Le livre trois revient sur la grande métaphore. La caverne. Le trou dans la terre. La cave première. Première cavité. Grotte sans nom. Sans ombre. Avec ou sans ombre. Notes du rédacteur : je veux parler du jamais assez. Je veux répondre à ce qui ne suffit pas. Je vais y répondre : par la matière commune. Je trace : des sillons : dans la matière commune. Seule possibilité d’écriture. Dans la matière commune. Je dis que l’enregistrement qui parviendra à présenter, sans reproduire, saura dire ce qu’il en est de ce sillon dont je poursuis incessamment la réalisation, sans répétition, sans redite, sans retour, sans contour peut-être même, et pour finir, c’est-à-dire pour commencer enfin : sans livre.
Livre quatre. Extrait : je veux bien descendre dans la matière, mais avec le visage levé vers le ciel. Je veux bien aller au plus profond, tout en-dessous, tout en bas. Je veux bien aller voir là-bas, tout en-dessous. Savoir si c’est plus clair, tout en-dessous, savoir si c’est plus clair : avec le visage tourné vers le ciel.
Livre cinq. Extrait : lorsque j’écris, je participe au récit de l’interprétation des ombres. Je ne suis pas une ombre. Lorsque j’écris. Je participe au récit de l’interprétation de ce que je ne suis pas. J’aspire à faire la lumière au présent sur ce qu’il en est d’une certaine défaite de la division régnant en maître sur nos vies. Les ombres représentent. Les ombres divisent. J’aspire par l’interprétation à défaire la représentation et la division. Vouloir : n’est qu’une première étape en marche vers la dissolution du vouloir : accès à l’être.

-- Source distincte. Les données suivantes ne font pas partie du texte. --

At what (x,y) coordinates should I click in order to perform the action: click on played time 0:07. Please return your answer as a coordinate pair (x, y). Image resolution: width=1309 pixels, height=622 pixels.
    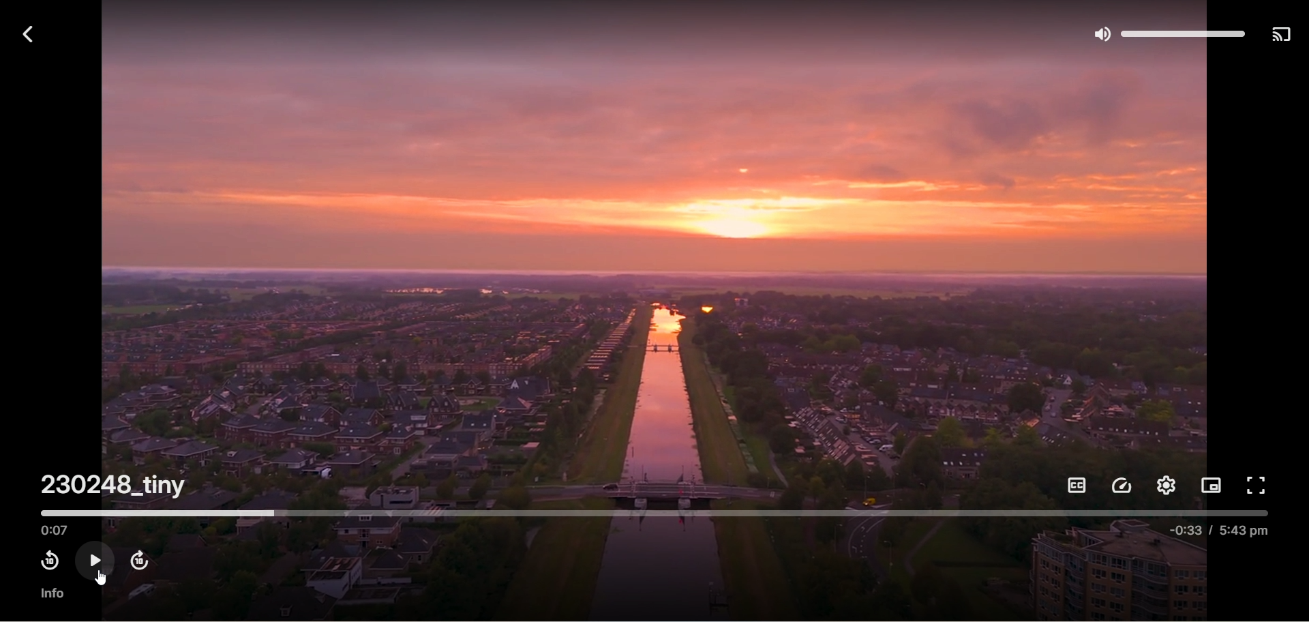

Livre six. Notes du rédacteur : le vide est le lieu où j’écris. J’écris là où il n’y a rien. Ce n’est pas tout. Le vide est le lieu où je vis. Je vis là où il n’y a rien. Ce n’est pas tout. Je suis là. Là où il n’y a rien je suis là. Ce n’est pas tout. L’espace dans lequel nous vivons ensemble – si jamais nous vivons un ensemble -, cet espace ouvre nos corps à un temps : qui n’est pas tout.
Livre sept. Derniers mots : oublier la suite est le seul secret vivant.
Les sept premières heures du jour 71 s’étant écoulées à rédiger les sept livres, le rédacteur décide d’aller au dehors. Maintenant.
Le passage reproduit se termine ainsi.